• What needs to be done
Lay out the records as a Markdown table with the columns "No." and "Entry", from the line containing "Click the 排麦 queue label" through the end of the records, both ends included. Omit blank lines and leave the pictures out of the table.

# # # #

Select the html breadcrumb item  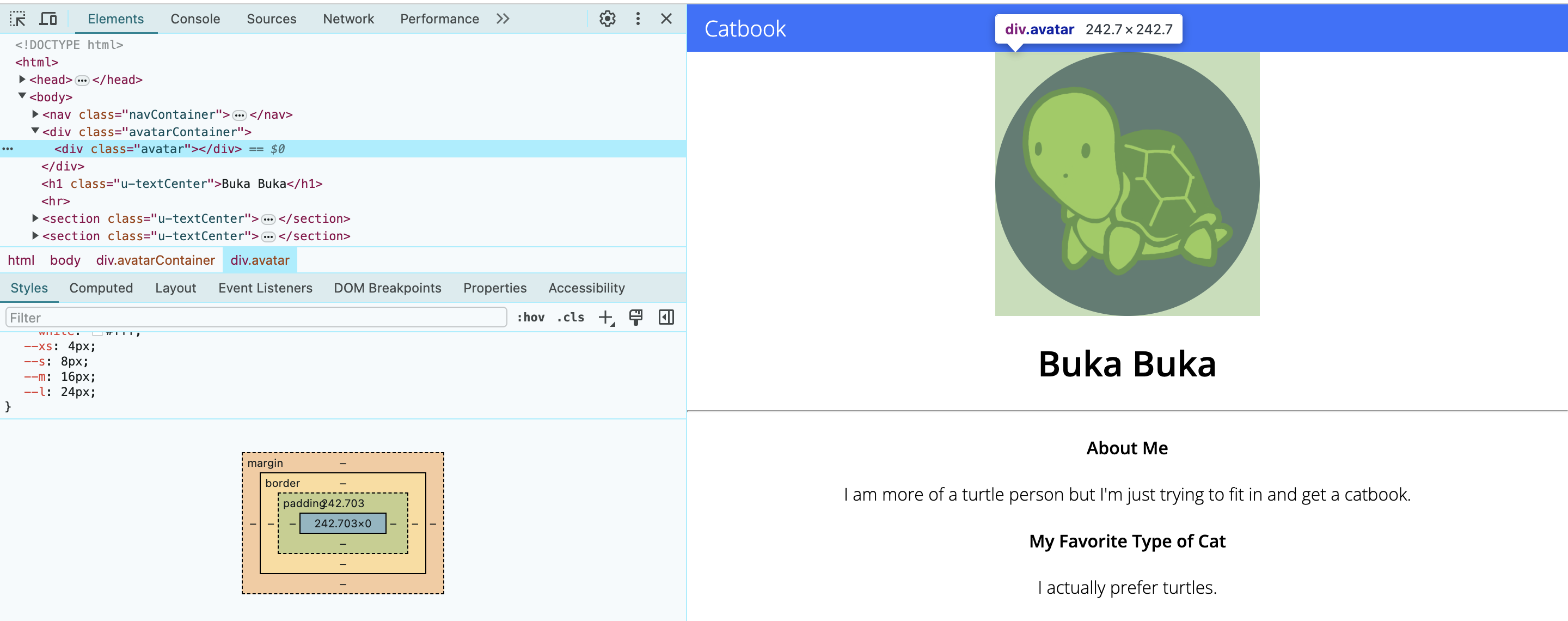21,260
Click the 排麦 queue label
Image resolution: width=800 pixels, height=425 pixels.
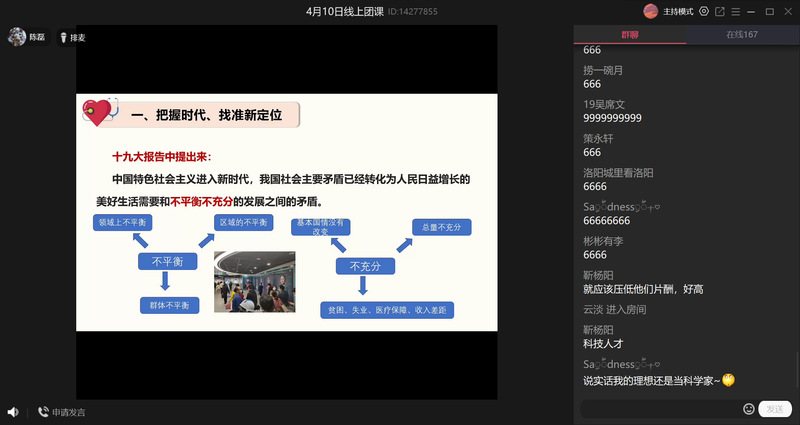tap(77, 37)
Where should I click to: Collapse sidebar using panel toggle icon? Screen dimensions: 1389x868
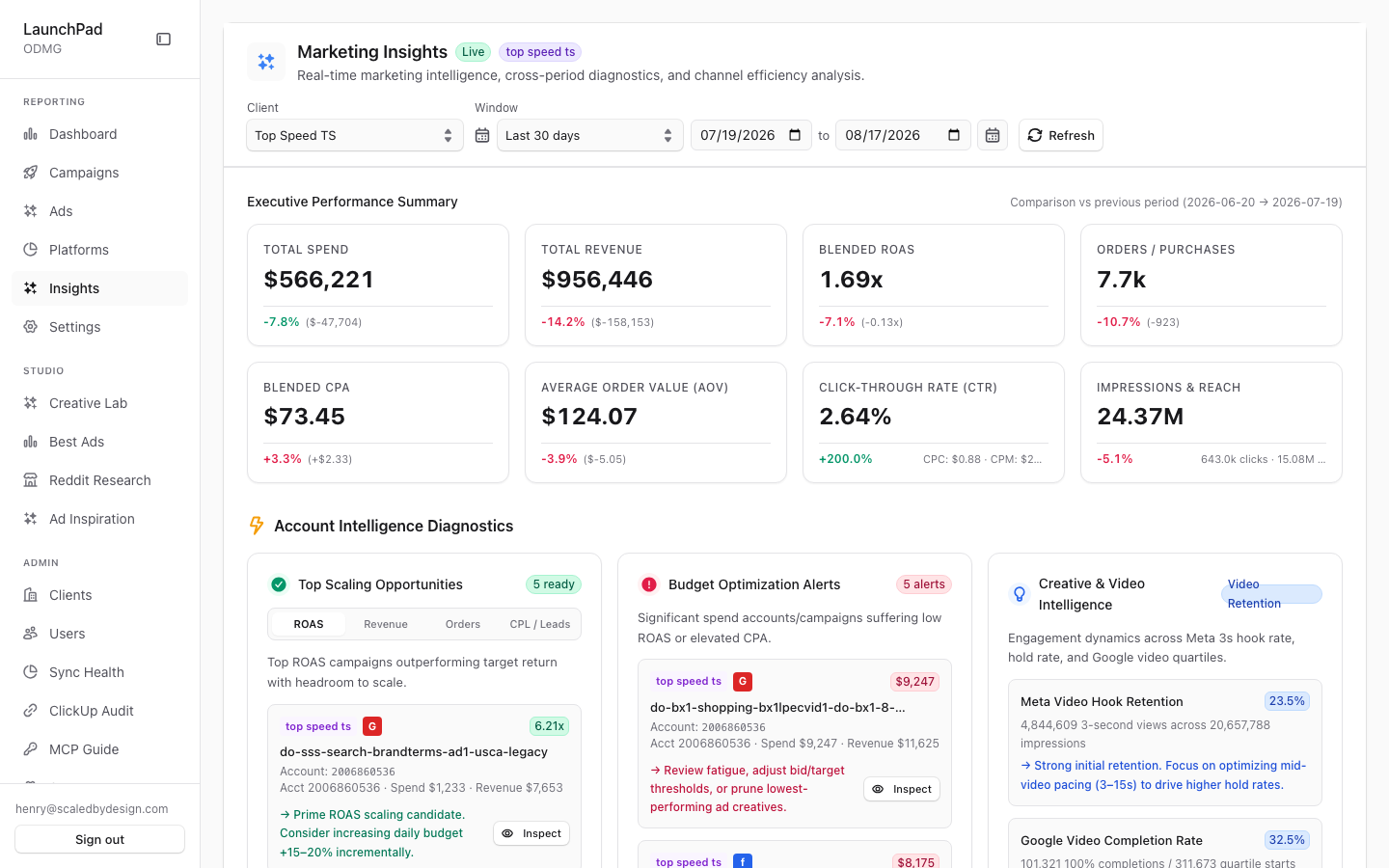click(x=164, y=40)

# # # #

• Response below
| No. | Entry |
|---|---|
| 1 | Click the 排麦 queue label |
| 2 | Image resolution: width=800 pixels, height=425 pixels. |
| 3 | tap(77, 37) |
| 4 | Where should I click to: Collapse sidebar using panel toggle icon? Screen dimensions: 1389x868 |
| 5 | click(x=164, y=40) |